As the majority of people go to see Disney’s live-action Beauty and the Beast this weekend, you can’t help but enter with high expectations.
I’ve seen many reviews so far that state the film as not “magical”, or “it was fine”. Of course, going into watch a live-action version of a dearly loved animated film would not be without it’s comparisons.
Let’s talk about the cast. Emma Watson is Belle. There’s no other way for me to state it other than she was the perfect Belle and encompassed what a live-action Belle should be. When she comes down the stairs in Belle’s signature yellow gown, you can’t help but think back to the scene in Harry Potter and the Goblet of Fire where Hermione reveals her dress for the Yule Ball. Emma is just enchanting. Dan Stevens was a great Beast. He played the Beast part well, as well as when he returned to his human form. While Ewan McGregor’s french accent did seem a little off as Lumiere, it worked. Sir Ian McKellan as Cogsworth brought the character to life. Emma Thompson was a delightful Mrs. Potts, and lived up to the original Mrs. Potts, Angela Lansbury, as she sang the title song. The supporting cast of Stanley Tucci, Audra McDonald and Gugu Mbatha-Raw were all magnificent. Lastly, Luke Evans and Josh Gad. While I originally had some doubt about Luke Evans as Gaston (Gaston is hard to cast), Luke really nailed this part. His voice was great and he really just encompassed the attitude that Gaston had in the animated version and made you dislike the character that much more. Josh Gad as LeFou was one of the best parts of the film. His comedic timing and acting really made him a standout and he stole a lot of his scenes.
Next up is the music. The music was great and it was great to see the music from the animated film come to life in new ways. New songs were added, giving us a way to see the characters like we haven’t before and they fit right into the film, never feeling like the songs were out of place or forced in.
Since this version of the film is longer than the animated film, some plot points were added. For example, Maurice is no longer an inventor, and we get more information on what happened to Belle’s mother. Some of the plots flowed well, but as a fan of the animated films it was hard not to compare what they did/didn’t do. For example, one of the things I missed most was the way Beast presented the library; instead of Beast having Belle close her eyes and surprising Belle with the gift of the library because she loved to read, it was presented in a different way. In this version, it didn’t really feel like it was a surprise for her; he just simply showed her the library and he saw her reaction to it, stating that if she liked it, it was hers.
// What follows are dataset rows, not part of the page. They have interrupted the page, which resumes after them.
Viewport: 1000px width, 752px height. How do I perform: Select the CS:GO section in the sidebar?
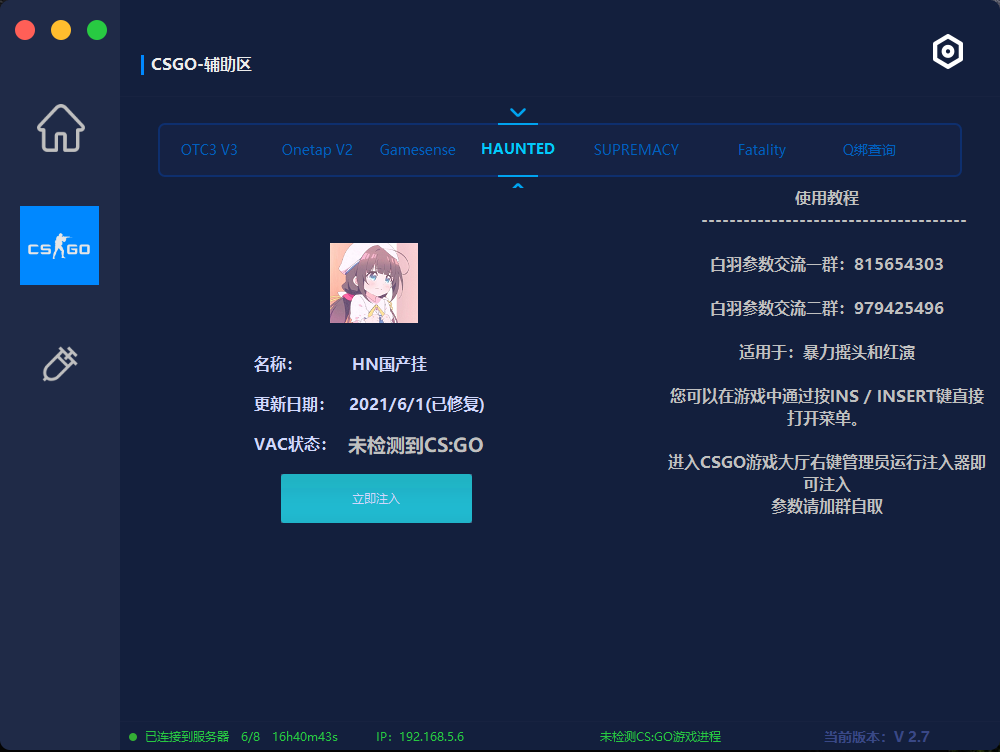[x=60, y=245]
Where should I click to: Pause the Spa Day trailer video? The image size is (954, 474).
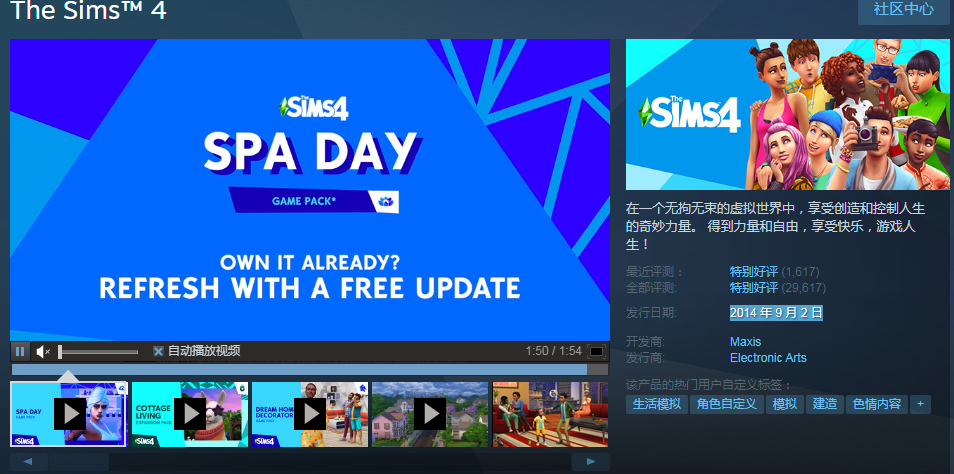pyautogui.click(x=20, y=351)
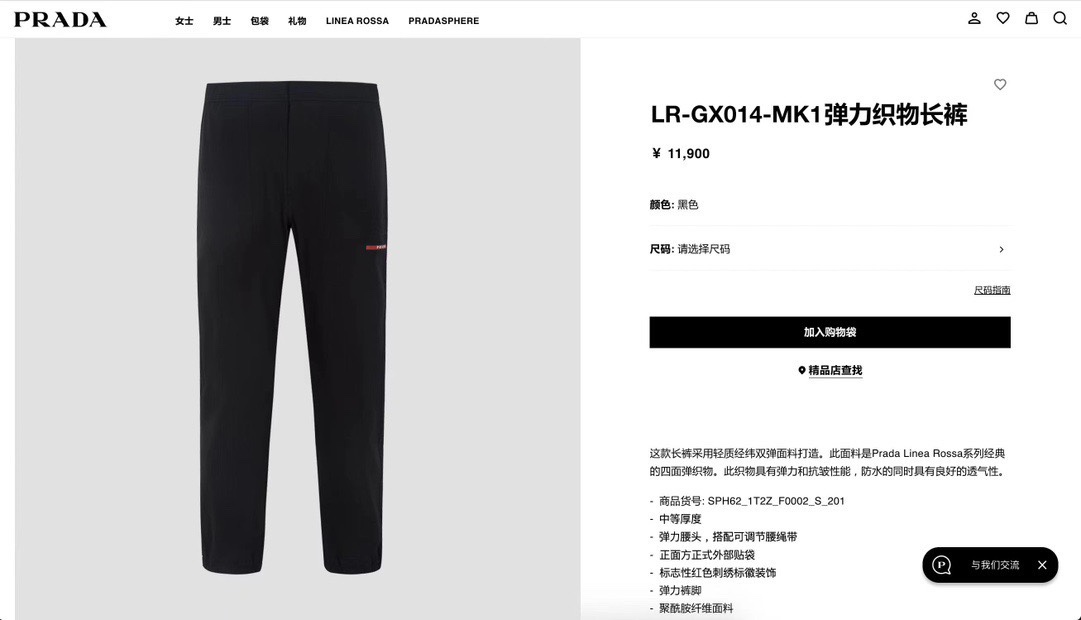Click the PRADA logo
Screen dimensions: 1081x620
(60, 20)
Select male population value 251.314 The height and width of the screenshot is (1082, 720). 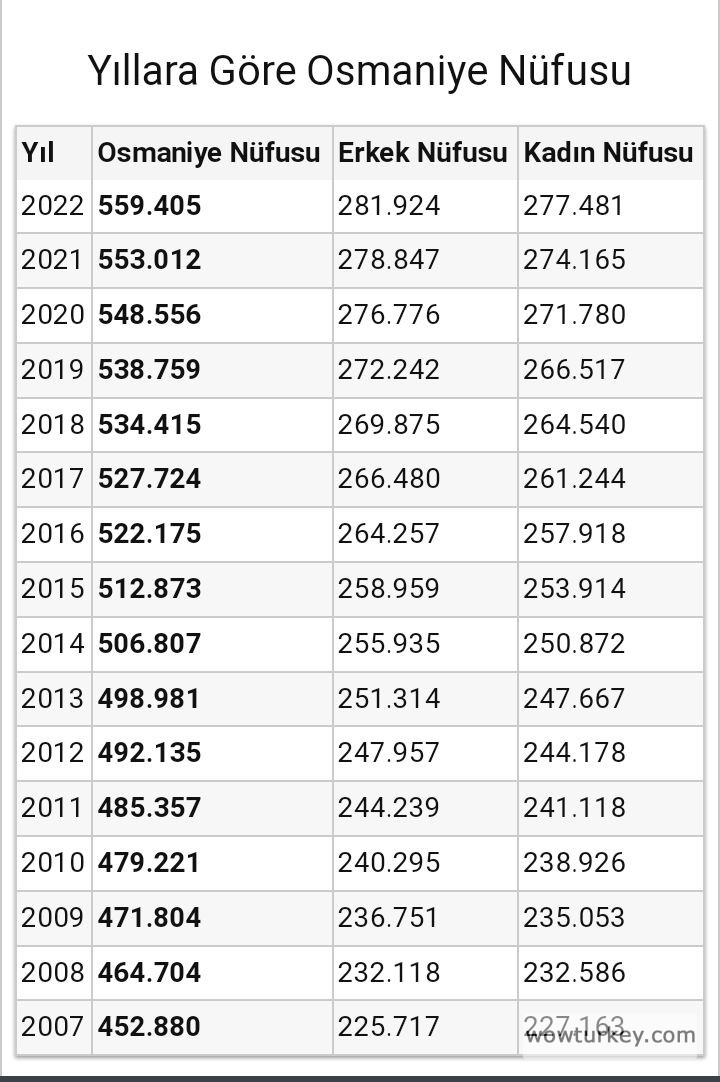point(389,698)
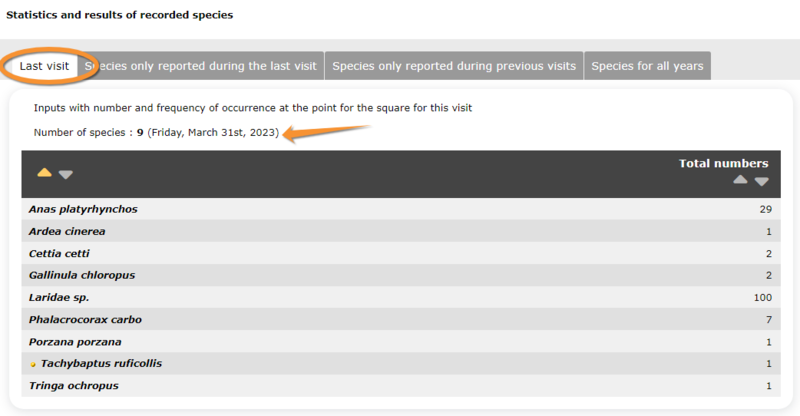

Another was the ending where Maurice and Belle were locked up, while Gaston took the villagers to hunt Beast. Chip was involved in the original version, but this version worked as it showed a closer relationship with Maurice and Belle and how they worked together.
Lastly, the costumes and the set design was incredible. You could see the detail on every piece of costume and every set and it really enhanced the film.
If you go into this movie expecting the same exact movie, just live-action, you’ll be disappointed. Instead, see how this takes a story we all love and expands on it. Overall, this is by far the best live-action adaptation Disney has done yet.